A Link Between World is great.

I honestly think there hasn't been a good Final Fantasy game for like over 10 years. I'm a hardcore 1, 6 and 9 fan though.


----------



## Unlosing Ranger (Mar 15, 2014)

FF12 is good.


----------



## Capt. Autismo (Mar 15, 2014)

Weapon said:


> I honestly think there hasn't been a good Final Fantasy game for like over 10 years. I'm a hardcore 1, 6 and 9 fan though.


 my favorite final fantasy game is 7


----------



## Nep Nep (Mar 16, 2014)

Killua1st said:


> my favorite final fantasy game is 7



I'm a weird fan. 

My faves are 4,5,8, and 9


----------



## Kamen Rider (Mar 16, 2014)

Link Between Worlds is fantastic.
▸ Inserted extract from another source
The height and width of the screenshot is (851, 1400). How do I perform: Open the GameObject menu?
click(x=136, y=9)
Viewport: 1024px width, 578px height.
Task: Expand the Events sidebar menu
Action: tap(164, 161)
I also enjoyed Skyward Sword a lot, but LBW is definitely a game you should play.


----------



## YoungChief (Mar 16, 2014)

Skyward Sword is fun, takes about 35-40 hours to beat if you're trying to do everything in the game. It's not the most popular one though apparently, I see people trash the game all the time, idk, I had fun with it. Beat it on hero's mode too, the main problem I have with the game is that the beginning is really slow, and the 2nd and 3rd dungeons are pretty weak


----------



## Nuuskis (Mar 16, 2014)

I would definitely recommend Links Between Worlds, was my favorite game last year. You will like it if you liked Link to the Past.


----------



## thinkingaboutlife (Mar 16, 2014)

I never played a bad Zelda game and I've played all the recent ones so yah they are good.


----------



## Charlotte D. Kurisu (Mar 16, 2014)




----------



## Capt. Autismo (Mar 16, 2014)

cool I will try all of those my favorite is link to the past so i'm sure link between worlds should be awesome.


----------



## Deathbringerpt (Mar 16, 2014)

8-Peacock-8 said:


> The Water Temple isn't as difficult anymore from what i remember. It's been a while.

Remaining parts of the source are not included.